▶ Page text
My transformation took a good 7 years. It was frustrating because I would be yo-yoing on the weighing scale without proper understanding of what to eat or how my body will respond to training. Meeting Prasad sir is what changed everything for me. Before I met him my workouts were far more than what I did later which got me results – my training prior to meeting Prasad sir involved cardio and weights with preference to cardio. I would do cardio first for hours because it made the weighing scale show less (water) weight, then I would not have too much water because I, like most people, was obsessed with the weighing scale. When it was time to do weights, I did not have much energy to get any benefit out of it. The real change began when I cut down on my cardio from everyday to 3 times a week and concentrated more on the weight training.
Typically I do push-pull movements (combining back and chest, biceps and triceps, quads and hamstrings on the same day) and my workouts never exceed 75 minutes as compared to earlier when I was practically a resident at the gym working out for 2 sometimes 3 hrs without results.
Monday: Chest and Back
Tuesday: Cardio and Functional Training
Wednesday: Shoulders and Abs
Thursday:Light Cardio and Legs
Friday: Arms (biceps and triceps)
Saturday: Cardio and Abs
What supplements do you take?
I take a combination of a blended and whey protein after my weight training days, and B-complex and fish oils at least 3-4 times a week.
If you look back at your days when you were overweight, what were some of the common mistakes you made? What advice would you like to give our readers?
Most overweight people are obsessed with the weighing scale, hence doing more cardio because sweating makes your scale tip lower than what you did prior. This is the biggest blunder one can make and is the reason for stagnation and resistance. The human body is intelligent and it adapts to your routine, so if you’re in a habit of doing cardio every day, it most likely that your body is storing your carbs for just that. Your body is only working out for the duration of time you are on the machine doing cardio, after that it’s at rest and burns nothing and starts storing for your next cardio session. Weight training on the other hand has a thermic effect (your body’s metabolism is always at a high because your body is repairing the muscle worked upon for up to 24-36 hours).
Tell us about your musical story. What kind of music do you make and how do you plan to take it forward?

▶ Problem
Continue the weight-loss interview above, starting right after its last line.

▶ Source material

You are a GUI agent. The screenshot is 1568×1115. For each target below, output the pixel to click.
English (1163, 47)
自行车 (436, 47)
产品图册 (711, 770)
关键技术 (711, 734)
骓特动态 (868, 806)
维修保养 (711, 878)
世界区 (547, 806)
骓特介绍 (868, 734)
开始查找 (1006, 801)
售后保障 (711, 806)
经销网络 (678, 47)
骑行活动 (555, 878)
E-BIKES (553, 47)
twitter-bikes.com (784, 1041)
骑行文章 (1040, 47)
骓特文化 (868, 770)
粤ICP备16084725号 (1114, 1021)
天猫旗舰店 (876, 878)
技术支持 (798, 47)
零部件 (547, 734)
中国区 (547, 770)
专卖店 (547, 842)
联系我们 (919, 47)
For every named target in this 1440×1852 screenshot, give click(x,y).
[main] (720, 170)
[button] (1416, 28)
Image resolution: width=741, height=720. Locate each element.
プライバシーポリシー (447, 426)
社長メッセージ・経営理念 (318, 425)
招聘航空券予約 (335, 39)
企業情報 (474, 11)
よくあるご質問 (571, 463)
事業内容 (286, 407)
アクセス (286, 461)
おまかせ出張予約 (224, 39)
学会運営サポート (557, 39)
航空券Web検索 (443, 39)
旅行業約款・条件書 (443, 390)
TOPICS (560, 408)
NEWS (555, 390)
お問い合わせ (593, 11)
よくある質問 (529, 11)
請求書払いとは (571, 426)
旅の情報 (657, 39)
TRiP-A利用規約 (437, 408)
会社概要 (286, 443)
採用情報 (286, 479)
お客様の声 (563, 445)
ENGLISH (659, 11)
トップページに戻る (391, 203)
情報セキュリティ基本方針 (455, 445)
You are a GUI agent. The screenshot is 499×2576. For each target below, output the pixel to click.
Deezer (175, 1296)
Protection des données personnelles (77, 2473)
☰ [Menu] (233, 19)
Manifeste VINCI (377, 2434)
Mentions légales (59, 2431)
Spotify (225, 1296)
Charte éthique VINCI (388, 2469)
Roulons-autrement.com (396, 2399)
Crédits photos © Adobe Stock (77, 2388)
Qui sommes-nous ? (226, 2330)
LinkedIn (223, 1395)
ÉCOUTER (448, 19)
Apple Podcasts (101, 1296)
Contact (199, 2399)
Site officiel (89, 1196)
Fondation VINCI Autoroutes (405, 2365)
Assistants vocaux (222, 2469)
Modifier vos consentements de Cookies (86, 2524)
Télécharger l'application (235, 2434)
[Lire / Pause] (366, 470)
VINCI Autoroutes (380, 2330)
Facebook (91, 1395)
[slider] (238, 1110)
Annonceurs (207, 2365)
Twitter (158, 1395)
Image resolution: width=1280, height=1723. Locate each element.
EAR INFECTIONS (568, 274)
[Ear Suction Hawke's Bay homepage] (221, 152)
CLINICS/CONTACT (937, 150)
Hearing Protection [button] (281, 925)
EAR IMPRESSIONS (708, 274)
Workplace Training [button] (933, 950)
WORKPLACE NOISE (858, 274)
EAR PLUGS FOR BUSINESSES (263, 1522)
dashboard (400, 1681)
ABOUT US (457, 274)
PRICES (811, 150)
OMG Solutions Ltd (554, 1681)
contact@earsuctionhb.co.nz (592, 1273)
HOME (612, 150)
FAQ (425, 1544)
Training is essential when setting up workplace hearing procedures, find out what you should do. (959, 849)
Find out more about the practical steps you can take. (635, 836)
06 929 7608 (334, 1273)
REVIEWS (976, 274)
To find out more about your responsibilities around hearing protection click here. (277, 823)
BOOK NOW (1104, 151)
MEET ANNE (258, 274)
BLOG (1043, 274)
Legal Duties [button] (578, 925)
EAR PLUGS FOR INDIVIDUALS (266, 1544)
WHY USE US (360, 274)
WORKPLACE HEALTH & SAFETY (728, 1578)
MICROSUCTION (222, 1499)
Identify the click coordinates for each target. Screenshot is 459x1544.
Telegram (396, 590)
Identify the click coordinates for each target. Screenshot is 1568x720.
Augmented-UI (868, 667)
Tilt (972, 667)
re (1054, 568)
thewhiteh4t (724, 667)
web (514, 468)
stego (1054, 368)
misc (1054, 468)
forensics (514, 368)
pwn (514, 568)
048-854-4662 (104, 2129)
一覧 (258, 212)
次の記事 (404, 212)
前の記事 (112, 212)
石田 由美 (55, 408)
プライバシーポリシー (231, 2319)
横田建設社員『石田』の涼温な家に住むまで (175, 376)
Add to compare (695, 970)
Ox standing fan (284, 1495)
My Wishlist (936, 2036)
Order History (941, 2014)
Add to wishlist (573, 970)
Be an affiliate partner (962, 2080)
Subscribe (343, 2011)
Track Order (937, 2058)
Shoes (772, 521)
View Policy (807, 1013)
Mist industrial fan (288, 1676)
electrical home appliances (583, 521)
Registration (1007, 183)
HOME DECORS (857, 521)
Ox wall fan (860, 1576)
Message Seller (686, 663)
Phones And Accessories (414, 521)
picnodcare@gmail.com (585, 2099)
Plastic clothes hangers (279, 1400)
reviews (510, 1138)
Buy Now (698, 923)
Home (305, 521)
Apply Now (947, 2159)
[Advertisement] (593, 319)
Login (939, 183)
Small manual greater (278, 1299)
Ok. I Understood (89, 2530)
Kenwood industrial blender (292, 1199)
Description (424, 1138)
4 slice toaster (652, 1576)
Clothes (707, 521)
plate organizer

▶ Exercise response
My love and affinity for the stage came pretty early – I started out doing plays as a kid and my father was a part of a Kiss cover band back in his college days. I had a lot of Beatles, Hollies, Uriah Heep, Led Zeppelin, Bread, Deep Purple cassettes around my house that I would listen to and after the sports died out, my love for music took centre stage. I sing for an alternate metal/rock band called “Rabbit is Rich”. We actively played for a year and half, took a break and now we are ready for big things. We aim to raise the entertainment standards and be a benchmark, a standard, and represent India internationally just like Indian Ocean and Parikrama.
You’re also interested in the martial arts. Tell us about that.
I love the discipline it teaches. I grew up idolising Bruce Lee and Jean Claude Van Damme and would emulate my dad doing katas. I did Seido Karate and got banged up pretty bad in most bouts since your opponent has to be the same weight as you! I had to fight opponents who were much older than I was due to my size, but that handicap turned out to be good for me and what martial arts has taught me will always remain with me .
What’s your favourite body building myth?
“I don’t lift because I don’t want a heavy body/ to look like a man.” I wish that it were true but unfortunately it is not. It’ll help you get leaner and tighter instead of big and bulky.
Another one is “convert fat into muscle”. That’s not true, an apple can’t become an orange – they are separate entities. Muscle grows and fat is burned, neither can be converted into the other.
Women’s fitness is on the rise in India. What do you think of women with ripped muscles and 6 pack abs?
Having a 6 pack is not going to end-all, but if it’s there I’d admire your work ethic. Yes, I think I find women who work out very attractive – it shows she can take care of herself and that’s sexy.